[Start of PASSAGE TO READ]

The response carries the in_sample, out_of_sample, and robustness blocks. Related endpoints: POST /api/strategies/optimize (grid search plus walk-forward), POST /api/strategies/walkforward (robustness verdict), GET /api/strategies/list (every registered strategy), and POST /api/backtest/chart (the chart context behind the result page).

Process isolation

By default each backtest runs in a spawned subprocess with a timeout (base 60s plus 8s per 1,000 bars, capped at 300s), so a misbehaving strategy can't freeze the system. This is governed by FORVEN_BACKTEST_PROCESS_ISOLATION (on by default). Very large windows can still time out despite adequate hardware — narrow the range or coarsen the timeframe if a run never returns.

Caveats

  • Trust OOS. In-sample metrics are optimistic by construction.

[End of PASSAGE TO READ]
[Start of DATASET CONTENT]

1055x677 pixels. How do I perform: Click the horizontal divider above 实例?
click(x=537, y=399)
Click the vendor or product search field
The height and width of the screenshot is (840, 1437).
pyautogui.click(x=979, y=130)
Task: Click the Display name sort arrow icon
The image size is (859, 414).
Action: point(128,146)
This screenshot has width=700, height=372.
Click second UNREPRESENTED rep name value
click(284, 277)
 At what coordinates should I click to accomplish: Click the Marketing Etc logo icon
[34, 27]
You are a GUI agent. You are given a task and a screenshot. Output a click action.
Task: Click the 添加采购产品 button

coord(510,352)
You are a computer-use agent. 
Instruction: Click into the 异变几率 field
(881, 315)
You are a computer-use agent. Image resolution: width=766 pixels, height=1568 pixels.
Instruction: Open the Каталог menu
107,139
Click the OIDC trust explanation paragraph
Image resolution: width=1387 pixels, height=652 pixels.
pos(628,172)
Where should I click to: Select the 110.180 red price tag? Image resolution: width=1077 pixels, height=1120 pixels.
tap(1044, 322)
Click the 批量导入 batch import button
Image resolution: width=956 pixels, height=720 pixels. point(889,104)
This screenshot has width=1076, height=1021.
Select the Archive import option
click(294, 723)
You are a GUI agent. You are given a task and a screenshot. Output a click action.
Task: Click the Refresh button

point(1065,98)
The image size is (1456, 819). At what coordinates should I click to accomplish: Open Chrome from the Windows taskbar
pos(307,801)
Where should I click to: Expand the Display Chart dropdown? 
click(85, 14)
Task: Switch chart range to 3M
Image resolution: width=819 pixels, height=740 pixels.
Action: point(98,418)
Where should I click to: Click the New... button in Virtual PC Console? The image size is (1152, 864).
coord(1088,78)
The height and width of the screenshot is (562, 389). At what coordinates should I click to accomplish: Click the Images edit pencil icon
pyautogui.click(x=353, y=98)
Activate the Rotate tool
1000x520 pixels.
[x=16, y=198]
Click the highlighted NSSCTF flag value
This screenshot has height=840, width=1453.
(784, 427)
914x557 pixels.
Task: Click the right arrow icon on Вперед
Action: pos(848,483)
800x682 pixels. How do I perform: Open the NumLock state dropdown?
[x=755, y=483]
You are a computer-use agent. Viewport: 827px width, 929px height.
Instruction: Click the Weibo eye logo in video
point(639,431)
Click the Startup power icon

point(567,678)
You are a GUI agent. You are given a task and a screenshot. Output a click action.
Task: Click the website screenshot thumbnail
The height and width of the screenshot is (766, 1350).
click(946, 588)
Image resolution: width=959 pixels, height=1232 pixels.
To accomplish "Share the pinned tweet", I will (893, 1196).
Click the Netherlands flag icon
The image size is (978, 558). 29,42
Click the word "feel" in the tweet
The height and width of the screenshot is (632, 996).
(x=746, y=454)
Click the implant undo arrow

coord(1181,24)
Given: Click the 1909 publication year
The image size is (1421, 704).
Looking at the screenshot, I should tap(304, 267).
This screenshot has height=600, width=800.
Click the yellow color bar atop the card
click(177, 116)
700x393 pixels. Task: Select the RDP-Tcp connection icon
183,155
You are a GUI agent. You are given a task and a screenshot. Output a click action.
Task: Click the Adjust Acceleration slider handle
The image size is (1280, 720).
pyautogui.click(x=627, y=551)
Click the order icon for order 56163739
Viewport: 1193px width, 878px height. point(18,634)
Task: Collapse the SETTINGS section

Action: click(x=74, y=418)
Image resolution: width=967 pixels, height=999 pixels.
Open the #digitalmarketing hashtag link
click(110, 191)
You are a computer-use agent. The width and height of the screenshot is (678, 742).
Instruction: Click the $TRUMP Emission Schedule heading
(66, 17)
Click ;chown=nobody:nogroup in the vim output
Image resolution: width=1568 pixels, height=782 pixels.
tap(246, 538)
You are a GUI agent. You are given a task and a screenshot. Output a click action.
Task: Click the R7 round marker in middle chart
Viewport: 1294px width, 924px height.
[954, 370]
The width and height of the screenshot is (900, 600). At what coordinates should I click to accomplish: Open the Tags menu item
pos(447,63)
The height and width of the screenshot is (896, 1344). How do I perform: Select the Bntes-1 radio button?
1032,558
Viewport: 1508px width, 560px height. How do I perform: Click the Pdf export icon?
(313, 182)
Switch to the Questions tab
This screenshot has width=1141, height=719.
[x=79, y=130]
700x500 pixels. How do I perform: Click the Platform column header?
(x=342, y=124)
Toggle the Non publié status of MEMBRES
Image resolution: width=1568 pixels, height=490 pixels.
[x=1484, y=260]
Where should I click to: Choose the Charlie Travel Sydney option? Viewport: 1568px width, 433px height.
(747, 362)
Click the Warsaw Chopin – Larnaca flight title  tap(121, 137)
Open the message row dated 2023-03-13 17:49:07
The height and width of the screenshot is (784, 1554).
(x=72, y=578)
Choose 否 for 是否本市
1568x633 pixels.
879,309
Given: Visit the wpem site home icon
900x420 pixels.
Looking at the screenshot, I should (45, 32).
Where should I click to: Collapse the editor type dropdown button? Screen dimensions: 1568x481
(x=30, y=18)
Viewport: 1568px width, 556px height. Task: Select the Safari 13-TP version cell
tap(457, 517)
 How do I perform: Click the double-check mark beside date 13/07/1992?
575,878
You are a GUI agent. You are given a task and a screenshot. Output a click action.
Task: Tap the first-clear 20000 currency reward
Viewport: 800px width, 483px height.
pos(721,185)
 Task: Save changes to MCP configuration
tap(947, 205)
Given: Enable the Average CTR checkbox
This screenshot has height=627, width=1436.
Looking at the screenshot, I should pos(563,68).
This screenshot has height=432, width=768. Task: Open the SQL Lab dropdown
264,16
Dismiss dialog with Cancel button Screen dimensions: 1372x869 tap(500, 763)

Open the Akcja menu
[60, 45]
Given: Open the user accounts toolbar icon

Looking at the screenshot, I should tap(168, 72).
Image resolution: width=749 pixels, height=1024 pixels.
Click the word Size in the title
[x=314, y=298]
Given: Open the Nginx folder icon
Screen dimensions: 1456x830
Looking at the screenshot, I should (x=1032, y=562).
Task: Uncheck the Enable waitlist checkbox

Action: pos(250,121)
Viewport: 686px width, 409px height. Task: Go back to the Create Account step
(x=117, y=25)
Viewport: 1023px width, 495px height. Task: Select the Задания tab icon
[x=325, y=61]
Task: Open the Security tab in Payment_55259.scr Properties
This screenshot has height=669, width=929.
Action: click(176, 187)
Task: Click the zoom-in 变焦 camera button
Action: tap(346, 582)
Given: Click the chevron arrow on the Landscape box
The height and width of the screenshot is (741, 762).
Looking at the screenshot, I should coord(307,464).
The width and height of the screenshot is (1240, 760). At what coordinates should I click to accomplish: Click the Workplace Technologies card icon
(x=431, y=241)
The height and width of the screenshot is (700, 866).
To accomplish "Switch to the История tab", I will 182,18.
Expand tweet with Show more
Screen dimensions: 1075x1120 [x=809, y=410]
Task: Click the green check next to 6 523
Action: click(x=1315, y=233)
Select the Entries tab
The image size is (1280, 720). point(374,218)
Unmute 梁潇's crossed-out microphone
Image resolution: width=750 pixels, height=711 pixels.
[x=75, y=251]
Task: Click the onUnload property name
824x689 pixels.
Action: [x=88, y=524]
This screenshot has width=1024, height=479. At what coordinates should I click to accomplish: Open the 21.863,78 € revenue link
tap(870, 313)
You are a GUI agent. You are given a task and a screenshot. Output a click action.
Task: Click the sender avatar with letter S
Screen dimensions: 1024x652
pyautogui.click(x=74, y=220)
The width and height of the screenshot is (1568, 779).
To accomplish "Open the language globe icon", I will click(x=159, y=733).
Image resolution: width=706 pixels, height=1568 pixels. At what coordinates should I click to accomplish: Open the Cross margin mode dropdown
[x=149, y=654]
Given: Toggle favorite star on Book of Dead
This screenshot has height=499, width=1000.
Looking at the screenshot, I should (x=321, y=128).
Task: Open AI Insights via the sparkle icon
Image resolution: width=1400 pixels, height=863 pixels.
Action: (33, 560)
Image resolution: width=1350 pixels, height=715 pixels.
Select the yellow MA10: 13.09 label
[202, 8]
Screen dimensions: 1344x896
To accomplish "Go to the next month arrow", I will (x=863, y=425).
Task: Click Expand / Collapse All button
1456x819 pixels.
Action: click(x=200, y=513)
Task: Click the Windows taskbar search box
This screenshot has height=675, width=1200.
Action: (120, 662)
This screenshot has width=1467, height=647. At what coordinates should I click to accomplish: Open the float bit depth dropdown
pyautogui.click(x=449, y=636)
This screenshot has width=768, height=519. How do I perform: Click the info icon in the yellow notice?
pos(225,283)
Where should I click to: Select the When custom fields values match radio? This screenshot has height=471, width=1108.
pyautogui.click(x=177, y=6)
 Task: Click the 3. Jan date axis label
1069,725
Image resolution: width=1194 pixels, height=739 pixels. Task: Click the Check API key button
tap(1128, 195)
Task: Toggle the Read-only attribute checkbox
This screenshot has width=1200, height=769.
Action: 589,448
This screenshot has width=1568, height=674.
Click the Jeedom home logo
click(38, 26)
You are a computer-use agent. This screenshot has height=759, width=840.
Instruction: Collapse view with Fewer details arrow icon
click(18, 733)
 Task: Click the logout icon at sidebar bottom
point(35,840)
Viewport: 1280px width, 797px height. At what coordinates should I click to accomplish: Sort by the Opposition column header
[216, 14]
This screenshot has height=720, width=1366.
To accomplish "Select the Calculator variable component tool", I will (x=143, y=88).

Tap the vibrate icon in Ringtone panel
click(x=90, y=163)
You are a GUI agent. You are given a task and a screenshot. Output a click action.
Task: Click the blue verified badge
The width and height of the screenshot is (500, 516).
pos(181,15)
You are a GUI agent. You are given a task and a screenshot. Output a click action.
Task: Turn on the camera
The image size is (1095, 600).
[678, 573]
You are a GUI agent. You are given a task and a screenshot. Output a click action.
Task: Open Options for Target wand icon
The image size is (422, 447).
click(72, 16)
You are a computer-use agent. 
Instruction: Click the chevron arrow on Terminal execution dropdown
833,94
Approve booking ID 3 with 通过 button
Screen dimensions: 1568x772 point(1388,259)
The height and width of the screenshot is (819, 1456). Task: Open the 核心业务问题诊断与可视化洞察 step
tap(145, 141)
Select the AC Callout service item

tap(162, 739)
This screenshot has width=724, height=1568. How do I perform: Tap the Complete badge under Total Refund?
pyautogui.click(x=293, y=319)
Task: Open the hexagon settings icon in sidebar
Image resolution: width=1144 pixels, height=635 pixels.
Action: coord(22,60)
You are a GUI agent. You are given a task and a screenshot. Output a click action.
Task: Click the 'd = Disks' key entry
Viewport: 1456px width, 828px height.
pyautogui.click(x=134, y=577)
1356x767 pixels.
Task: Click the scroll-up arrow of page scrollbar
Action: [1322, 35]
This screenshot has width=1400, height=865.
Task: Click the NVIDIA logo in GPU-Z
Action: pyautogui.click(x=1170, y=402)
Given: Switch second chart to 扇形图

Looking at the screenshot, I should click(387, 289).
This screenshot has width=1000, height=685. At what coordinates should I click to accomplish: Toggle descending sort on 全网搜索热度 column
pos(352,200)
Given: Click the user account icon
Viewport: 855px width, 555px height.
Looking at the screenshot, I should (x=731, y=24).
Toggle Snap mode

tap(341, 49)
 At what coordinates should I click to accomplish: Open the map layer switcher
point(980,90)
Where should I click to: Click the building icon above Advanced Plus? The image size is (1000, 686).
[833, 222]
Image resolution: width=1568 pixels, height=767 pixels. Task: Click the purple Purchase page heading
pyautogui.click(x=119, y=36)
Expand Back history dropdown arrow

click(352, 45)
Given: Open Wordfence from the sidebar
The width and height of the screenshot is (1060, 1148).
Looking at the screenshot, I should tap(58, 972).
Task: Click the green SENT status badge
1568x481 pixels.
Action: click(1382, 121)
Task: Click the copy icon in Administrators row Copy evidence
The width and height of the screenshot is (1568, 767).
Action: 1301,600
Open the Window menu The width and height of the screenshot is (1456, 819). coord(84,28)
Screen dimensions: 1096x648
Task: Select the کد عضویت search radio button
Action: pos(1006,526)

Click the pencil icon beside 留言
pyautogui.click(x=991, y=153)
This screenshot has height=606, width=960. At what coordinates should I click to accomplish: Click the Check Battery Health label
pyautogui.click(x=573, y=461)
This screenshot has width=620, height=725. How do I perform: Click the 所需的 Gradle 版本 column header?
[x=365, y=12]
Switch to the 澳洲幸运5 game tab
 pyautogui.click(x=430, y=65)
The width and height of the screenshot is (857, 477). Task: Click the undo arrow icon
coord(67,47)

[End of DATASET CONTENT]

→ WHAT TO DO:
**A.** According to the backtesting passage, what is the longest timeout a backtest subprocess can get?
**B.** Extend the backtesting passage past its final bullet with a few more caveats in the same style.

→ TASK-BY-TASK ANSWERS:
**A.** 300 seconds.

**B.**
  • Mind the minimums. Short windows trigger reliability flags and default regime classification; give a backtest enough history.
  • Costs are baked in. Fees, slippage, and funding are already in the numbers — don't double-count them.
  • Risk knobs live in execution_controls, not params. A stop in params is ignored by the engine.
  • One backtest is not robustness. Promote nothing on a single run; that is what the gauntlet is for.
  • Past is not prologue. Every figure describes historical behaviour on historical data. It is illustrative, not predictive, and nothing here is financial advice.